CLOSEVOWEL Editorial

PROBLEM LINK:

Contest Division 1
Contest Division 2
Contest Division 3
Contest Division 4

Setter: Lavish Gupta
Tester: Abhinav Sharma, Utkarsh Gupta
Editorialist: Pratiyush Mishra

DIFFICULTY:

1241

PREREQUISITES:

None

PROBLEM:

Chef considers a string consisting of lowercase English alphabet beautiful if all the characters of the string are vowels.

Chef has a string S consisting of lowercase English alphabet, of length N. He wants to convert S into a beautiful string T. In order to do so, Chef does the following operation on every character of the string:

  • If the character is a consonant, change the character to its closest vowel.
  • If the character is a vowel, don’t change it.

Chef realizes that the final string T is not unique. Chef wonders, what is the total number of distinct beautiful strings T that can be obtained by performing the given operations on the string S.

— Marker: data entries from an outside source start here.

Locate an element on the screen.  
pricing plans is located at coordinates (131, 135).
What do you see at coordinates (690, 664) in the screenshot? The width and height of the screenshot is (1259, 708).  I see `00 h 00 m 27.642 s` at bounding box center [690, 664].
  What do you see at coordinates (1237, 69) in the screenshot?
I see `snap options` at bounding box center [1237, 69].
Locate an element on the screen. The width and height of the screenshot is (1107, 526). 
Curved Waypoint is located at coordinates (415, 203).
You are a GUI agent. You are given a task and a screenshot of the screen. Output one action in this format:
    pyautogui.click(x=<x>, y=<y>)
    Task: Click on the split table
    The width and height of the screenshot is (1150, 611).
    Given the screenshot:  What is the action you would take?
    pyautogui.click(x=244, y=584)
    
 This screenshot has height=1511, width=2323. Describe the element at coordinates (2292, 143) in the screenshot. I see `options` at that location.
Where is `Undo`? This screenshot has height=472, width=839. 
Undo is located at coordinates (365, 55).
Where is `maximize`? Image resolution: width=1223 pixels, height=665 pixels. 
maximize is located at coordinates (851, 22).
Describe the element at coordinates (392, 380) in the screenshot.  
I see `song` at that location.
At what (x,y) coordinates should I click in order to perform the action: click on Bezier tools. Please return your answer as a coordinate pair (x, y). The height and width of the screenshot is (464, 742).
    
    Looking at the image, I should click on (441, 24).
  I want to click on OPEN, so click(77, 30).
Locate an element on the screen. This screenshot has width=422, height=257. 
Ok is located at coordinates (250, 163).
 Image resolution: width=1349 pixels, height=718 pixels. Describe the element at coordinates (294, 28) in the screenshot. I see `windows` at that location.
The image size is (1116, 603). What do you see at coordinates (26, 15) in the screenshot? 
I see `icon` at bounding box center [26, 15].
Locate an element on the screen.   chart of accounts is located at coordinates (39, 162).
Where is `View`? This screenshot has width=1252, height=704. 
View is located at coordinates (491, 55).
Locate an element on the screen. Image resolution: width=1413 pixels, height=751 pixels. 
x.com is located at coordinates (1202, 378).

Since the answer can be huge, print it modulo 10^9 + 7.

Note:

  • There are 26 characters in the English alphabet. Five of these characters are vowels: a, e, i, o, and u. The remaining 21 characters are consonants.
  • The closest vowel to a consonant is the vowel that is at least distant from that consonant. For example, the distance between the characters d and e is 1 while the distance between the characters d and a is 3.
  • The distance between the characters z and a is 25 and not 1.

EXPLANATION:

In this problem we need to change all the consonants to their nearest vowel. The consonants that have a unique vowel nearest to it will just have one choice, that is to change into that vowel, however for vowels that have 2 vowels at same closest distance, it will have 2 choices. Thus we just need to calculate all consonants that have 2 choices. Let us denote this by count. Then our final answer would be:

answer = 2^{count}

TIME COMPLEXITY:

O(N), for each test case.

SOLUTION:

Editorialist’s Solution
Tester1’s Solution
Tester2’s Solution

my solution:

for _ in range(int(input())):
    N = int(input())
    s = input()
    equi = ['c','g','l','r']
    ans = 0
    for i in s:
        if i in equi: ans += 1
    print((2**ans)%1000000007)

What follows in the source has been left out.